University of Newcastle's Healthy Youngsters, Healthy Dads program uses science to improve lives
18 October 2020
Active play between dads and their children has profound physical and mental benefits, research shows.
More than 80 Hunter dads are seeking to tap into these benefits at the University of Newcastle's Healthy Youngsters, Healthy Dads program.
The eight-week program, funded by Greater Charitable Foundation, began on Saturday at Wallsend and New Lambton.
The evidence-based program involves rough and tumble play, fundamental movement skills [helping dads teach kids to throw, kick, catch and strike] and fun aerobic and muscular fitness.
Merewether's Brett Blacker and his four-year-old son Lachlan were among those participating in the program.
Mr Blacker said it was a good opportunity to spend quality time together, while learning sport and motor skills.
"It's instilling values around activity and sports in a fun way.
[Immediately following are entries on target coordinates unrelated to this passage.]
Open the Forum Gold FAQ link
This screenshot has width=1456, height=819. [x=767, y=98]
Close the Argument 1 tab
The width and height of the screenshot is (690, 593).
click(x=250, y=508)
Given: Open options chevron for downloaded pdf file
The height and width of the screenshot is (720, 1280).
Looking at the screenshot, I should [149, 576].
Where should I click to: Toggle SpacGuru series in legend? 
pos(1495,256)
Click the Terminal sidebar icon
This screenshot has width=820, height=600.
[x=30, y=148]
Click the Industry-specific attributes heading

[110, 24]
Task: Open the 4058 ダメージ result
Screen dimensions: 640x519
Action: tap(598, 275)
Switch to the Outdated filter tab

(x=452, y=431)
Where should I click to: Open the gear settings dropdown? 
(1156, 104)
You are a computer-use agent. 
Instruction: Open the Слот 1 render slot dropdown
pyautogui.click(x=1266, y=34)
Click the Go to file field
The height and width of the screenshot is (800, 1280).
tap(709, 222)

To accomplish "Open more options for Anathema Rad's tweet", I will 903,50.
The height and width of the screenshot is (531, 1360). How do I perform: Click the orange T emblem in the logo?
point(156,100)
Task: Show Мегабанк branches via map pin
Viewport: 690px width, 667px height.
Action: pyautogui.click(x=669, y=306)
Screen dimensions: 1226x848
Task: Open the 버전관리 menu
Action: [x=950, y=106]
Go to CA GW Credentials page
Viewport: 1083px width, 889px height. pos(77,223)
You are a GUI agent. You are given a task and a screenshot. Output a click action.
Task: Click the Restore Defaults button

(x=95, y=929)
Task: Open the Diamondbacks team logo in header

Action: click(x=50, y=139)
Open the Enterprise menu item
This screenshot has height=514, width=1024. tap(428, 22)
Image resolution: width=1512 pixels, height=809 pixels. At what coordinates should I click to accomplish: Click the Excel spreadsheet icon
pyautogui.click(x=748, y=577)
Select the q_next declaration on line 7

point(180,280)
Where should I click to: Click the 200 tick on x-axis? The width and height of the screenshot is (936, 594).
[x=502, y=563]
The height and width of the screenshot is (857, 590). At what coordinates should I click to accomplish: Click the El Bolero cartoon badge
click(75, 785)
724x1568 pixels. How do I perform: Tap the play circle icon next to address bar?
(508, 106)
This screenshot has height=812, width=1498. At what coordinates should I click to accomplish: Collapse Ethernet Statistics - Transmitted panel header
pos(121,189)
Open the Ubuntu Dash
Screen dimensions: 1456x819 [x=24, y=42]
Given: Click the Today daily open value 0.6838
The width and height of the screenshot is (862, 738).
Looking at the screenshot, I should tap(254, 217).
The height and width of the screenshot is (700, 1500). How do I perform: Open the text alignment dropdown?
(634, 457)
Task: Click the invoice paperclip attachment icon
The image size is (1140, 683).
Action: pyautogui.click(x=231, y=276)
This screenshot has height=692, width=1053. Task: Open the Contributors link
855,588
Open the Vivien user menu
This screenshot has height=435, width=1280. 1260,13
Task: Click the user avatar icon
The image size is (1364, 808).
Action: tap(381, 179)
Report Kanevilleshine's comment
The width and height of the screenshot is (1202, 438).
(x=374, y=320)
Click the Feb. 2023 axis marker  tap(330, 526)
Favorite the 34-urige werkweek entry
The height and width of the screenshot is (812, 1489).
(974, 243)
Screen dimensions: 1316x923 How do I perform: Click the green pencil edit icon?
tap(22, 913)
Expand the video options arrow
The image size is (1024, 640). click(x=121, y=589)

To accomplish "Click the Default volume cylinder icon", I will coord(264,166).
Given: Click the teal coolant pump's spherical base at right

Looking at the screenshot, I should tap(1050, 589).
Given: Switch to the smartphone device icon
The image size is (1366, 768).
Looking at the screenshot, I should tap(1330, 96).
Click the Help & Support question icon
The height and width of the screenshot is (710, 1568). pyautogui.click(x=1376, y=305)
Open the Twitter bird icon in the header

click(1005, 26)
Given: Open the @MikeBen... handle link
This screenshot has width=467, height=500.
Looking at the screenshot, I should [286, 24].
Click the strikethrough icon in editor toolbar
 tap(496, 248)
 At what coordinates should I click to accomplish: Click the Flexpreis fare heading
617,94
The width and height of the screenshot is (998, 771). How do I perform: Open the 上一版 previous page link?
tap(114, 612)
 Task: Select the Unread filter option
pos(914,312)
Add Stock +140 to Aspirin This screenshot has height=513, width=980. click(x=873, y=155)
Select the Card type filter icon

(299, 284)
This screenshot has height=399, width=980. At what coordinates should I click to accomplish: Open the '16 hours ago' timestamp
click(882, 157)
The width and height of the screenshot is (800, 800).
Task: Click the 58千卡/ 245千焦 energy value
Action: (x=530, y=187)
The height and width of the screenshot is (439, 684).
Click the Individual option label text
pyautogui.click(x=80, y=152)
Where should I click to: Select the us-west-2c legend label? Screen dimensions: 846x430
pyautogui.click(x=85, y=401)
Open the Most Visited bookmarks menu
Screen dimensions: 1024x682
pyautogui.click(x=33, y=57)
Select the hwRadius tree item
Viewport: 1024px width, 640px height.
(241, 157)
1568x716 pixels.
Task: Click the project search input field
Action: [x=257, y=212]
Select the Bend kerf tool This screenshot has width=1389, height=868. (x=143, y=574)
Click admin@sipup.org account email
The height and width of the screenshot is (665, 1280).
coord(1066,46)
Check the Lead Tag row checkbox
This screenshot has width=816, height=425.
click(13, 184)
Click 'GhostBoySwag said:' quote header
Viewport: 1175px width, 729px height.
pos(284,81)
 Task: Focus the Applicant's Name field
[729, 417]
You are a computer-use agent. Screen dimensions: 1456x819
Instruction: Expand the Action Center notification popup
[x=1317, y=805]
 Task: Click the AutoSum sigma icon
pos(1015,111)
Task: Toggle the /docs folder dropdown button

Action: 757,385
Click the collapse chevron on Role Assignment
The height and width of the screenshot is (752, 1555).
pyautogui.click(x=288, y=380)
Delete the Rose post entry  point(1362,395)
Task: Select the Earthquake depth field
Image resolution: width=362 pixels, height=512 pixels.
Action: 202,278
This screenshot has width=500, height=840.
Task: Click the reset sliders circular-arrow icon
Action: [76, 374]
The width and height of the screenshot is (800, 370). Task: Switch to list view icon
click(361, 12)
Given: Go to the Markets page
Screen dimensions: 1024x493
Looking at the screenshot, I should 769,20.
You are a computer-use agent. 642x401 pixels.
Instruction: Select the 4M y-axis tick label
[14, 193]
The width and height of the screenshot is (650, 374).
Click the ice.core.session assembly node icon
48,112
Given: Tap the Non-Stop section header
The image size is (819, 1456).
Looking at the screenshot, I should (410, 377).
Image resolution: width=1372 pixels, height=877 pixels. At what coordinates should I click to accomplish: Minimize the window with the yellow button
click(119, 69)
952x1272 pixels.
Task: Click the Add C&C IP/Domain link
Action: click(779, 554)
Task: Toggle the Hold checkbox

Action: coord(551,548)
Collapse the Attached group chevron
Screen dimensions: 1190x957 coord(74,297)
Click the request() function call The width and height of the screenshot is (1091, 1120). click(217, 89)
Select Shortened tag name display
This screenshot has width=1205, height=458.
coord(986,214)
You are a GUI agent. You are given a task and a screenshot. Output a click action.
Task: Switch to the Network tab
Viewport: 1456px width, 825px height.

He [Lachlan] loves to play games and do things together."
Mr Blacker said rough and tumble play helped him bond with his son.
"It's an opportunity for playfulness, connection and tumbling around," he said.
University of Newcastle Professor Phil Morgan said rough and tumble play had "a fascinating scientific basis".
"It's a form of high intensity exercise and leads to structural changes in the brain of the child. It's been demonstrated to improve their emotional regulation and social skills."
Studies had shown that animals deprived of rough and tumble play become more aggressive and less likely to be social and control their emotions.
"The quality rough and tumble play is where the evidence is. It's not just wrestling with your kids," he said.
"Many dads have to be taught to do it in a way where the child wins most of the time and works for the victory, as opposed to the dad winning all the time."